Rhodes Cook: THE VIRGINIA GUBERNATORIAL ELECTION – CLUES FROM THE PAST
It is often said that the past is prologue. In that regard, this year’s gubernatorial candidates in Virginia–Democrat Creigh Deeds and Republican Bob McDonnell–share a bit of common history. They ran against each other for state attorney general in 2005, a race that ended as one of the closest statewide elections in Virginia history. Following a recount, McDonnell emerged the winner by a margin of just 360 votes out of nearly 2 million cast.
The question is how much that first, razor-close Deeds-McDonnell race can serve as a road map for their rematch this year. Four years ago, they were part of the “under card,” overshadowed by the much higher profile race for governor. Since then, Virginia politics has been turned on its head, with a succession of Democratic victories that has arguably transformed the state from bright red to at least the color purple.

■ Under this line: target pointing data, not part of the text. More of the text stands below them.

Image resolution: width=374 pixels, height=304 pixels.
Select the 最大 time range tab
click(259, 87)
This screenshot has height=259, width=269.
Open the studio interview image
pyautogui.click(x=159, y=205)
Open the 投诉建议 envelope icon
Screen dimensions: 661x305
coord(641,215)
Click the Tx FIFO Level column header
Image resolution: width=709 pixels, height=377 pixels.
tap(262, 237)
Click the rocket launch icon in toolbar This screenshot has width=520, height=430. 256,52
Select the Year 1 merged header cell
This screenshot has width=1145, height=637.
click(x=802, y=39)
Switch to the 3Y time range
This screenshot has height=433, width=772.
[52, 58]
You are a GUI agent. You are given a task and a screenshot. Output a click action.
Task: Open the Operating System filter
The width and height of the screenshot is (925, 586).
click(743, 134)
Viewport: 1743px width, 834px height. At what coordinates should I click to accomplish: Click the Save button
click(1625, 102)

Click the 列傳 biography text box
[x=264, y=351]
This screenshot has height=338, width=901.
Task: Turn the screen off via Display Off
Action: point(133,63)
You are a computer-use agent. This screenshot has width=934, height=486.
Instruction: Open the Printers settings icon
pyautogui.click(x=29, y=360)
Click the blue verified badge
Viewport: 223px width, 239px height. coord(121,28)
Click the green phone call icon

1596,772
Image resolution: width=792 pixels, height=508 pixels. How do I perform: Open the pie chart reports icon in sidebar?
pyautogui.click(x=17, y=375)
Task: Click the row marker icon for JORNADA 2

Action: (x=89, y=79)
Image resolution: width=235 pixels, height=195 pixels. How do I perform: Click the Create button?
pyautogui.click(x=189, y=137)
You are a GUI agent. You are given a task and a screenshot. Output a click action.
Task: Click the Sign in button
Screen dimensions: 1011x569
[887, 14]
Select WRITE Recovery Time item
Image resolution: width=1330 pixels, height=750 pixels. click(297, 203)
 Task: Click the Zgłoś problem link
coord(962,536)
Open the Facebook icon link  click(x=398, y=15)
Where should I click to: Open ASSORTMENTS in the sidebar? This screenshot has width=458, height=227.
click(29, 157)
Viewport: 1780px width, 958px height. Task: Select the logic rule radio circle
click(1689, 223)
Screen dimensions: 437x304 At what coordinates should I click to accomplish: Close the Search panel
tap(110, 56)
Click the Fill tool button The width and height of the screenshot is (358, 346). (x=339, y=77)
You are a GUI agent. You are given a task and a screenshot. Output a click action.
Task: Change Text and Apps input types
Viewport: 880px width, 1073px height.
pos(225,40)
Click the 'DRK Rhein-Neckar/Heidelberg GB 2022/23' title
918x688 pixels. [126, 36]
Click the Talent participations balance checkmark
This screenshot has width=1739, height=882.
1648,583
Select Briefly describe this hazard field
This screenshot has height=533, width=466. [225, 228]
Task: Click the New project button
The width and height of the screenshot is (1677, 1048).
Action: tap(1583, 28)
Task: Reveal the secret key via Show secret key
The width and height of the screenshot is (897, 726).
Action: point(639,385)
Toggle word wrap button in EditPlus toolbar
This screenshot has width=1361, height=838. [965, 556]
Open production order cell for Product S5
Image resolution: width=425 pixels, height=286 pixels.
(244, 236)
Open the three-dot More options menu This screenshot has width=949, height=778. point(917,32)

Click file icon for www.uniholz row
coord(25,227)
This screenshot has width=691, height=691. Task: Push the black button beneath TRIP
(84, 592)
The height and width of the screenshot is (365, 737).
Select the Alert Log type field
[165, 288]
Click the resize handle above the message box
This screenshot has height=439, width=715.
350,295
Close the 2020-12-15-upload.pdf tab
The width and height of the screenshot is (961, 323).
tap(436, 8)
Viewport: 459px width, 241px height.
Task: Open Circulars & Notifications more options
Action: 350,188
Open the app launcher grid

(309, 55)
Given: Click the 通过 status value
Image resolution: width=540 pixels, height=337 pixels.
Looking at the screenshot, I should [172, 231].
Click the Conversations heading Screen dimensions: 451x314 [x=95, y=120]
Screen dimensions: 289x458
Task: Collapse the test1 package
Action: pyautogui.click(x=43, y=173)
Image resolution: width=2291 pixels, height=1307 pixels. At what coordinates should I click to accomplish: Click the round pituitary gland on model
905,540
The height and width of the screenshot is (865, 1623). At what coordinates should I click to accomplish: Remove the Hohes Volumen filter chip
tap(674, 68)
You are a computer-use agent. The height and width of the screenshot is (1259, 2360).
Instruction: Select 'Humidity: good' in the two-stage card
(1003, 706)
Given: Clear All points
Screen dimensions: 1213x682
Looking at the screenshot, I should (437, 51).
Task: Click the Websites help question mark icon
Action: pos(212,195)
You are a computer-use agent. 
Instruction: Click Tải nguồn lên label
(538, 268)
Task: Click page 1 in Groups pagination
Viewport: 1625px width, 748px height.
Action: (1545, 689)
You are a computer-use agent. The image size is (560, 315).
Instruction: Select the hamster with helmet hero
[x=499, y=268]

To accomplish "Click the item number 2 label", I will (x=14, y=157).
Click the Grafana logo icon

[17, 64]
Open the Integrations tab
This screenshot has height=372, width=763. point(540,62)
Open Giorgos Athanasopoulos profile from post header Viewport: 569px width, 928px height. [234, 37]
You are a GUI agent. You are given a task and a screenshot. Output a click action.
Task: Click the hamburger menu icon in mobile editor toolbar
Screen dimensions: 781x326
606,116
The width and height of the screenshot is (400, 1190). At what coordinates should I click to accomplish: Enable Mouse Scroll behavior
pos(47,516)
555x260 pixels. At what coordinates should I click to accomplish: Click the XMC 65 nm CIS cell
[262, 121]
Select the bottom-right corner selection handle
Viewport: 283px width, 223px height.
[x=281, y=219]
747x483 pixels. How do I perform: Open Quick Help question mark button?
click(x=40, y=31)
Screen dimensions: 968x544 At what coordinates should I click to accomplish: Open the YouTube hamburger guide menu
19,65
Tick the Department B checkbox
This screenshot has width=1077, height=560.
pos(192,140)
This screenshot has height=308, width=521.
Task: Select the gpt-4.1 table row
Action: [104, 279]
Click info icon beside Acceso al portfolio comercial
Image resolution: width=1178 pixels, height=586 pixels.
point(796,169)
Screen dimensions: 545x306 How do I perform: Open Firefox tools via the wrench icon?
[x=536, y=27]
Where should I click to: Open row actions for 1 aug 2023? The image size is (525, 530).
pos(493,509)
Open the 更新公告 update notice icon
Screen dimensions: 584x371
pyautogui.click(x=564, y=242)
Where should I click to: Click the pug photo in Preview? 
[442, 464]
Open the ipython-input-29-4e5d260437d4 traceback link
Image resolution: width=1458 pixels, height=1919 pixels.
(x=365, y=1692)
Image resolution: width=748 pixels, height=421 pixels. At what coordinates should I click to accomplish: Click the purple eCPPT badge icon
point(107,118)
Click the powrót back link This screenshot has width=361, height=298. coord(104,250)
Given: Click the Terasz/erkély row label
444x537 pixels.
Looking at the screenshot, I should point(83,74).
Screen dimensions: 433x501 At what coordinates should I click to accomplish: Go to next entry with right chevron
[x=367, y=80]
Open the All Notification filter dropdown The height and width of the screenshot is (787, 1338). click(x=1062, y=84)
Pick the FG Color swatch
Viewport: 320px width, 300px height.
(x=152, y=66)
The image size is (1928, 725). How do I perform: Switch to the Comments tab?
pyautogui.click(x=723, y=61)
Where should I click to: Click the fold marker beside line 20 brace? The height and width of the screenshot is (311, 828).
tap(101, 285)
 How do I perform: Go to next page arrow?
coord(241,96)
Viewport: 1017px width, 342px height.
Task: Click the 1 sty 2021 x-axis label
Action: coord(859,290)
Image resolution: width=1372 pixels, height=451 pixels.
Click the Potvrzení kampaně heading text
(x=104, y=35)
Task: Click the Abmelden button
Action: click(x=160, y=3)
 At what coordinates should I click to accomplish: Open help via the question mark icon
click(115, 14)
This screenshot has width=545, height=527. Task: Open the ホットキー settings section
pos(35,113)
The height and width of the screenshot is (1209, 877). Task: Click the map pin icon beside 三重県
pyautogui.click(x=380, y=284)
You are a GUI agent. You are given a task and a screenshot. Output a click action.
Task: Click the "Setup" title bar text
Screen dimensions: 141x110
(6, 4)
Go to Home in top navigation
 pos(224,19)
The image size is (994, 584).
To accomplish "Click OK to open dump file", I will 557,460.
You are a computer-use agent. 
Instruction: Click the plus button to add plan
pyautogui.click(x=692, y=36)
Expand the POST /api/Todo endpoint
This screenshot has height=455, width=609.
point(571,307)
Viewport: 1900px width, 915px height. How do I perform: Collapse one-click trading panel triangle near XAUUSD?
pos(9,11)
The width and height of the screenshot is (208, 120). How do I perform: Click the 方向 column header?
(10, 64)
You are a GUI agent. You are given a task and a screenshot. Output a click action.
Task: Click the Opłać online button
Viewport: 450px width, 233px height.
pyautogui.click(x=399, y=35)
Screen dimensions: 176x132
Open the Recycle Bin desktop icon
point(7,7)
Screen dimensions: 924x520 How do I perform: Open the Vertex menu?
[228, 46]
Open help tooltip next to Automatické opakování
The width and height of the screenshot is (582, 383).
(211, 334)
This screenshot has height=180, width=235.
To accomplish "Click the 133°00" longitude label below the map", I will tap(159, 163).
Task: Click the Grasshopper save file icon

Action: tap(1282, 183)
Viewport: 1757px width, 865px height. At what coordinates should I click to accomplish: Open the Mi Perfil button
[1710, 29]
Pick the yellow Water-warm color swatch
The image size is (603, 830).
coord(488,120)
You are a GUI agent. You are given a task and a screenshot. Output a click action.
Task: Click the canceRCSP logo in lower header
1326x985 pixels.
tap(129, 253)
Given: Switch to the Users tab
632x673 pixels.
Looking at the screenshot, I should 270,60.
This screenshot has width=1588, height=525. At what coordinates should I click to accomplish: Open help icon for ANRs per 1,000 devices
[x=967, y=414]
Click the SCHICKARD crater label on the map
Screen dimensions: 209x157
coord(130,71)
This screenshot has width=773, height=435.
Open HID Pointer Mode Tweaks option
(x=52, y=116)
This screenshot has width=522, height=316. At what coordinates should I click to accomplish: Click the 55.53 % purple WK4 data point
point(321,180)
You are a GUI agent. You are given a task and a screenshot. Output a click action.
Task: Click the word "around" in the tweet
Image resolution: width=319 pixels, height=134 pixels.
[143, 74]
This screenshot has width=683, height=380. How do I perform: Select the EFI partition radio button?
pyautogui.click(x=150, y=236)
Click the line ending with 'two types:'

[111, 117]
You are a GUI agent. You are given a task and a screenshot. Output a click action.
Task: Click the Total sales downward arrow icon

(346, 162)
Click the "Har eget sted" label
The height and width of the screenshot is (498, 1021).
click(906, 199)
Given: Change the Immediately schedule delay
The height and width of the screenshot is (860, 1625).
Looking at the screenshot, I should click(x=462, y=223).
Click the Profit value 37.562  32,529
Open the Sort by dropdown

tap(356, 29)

Yet their first contest for attorney general highlighted the generic strength of each party that to a large degree still holds true today. Of the state’s 11 congressional districts, McDonnell carried eight, Deeds only three. But the election ended in a virtual tie because McDonnell’s strength geographically was broad but not particularly deep, while Deeds’ support was concentrated in a small number of places where Democrats dominate.
McDonnell ran best in 2005 in the 7th Congressional District, which extends from Richmond northwest to the Blue Ridge Mountains. The district is currently represented in Congress by a rising star in the national Republican Party, Eric Cantor, and in 2005 it gave McDonnell 58 percent of the vote. In no other district did McDonnell win more than 56 percent.
Meanwhile, Deeds garnered fully two-thirds of the vote in both the black-majority 3rd Congressional District in southeast Virginia’s Tidewater and the Northern Virginia 8th. The latter is a liberal suburban enclave along the Potomac River that is represented by Democrat Jim Moran (the older brother of one of Deeds’ unsuccessful Democratic rivals this year, Brian Moran).
To this day, the two districts form the basic building block for statewide Democratic victories. In 2005, Deeds won the pair by a combined plurality of more than 110,000 votes. That, plus his 11,000-vote edge in Northern Virginia’s 11th District, which includes much of suburban Fairfax County, produced what was essentially a dead heat with McDonnell.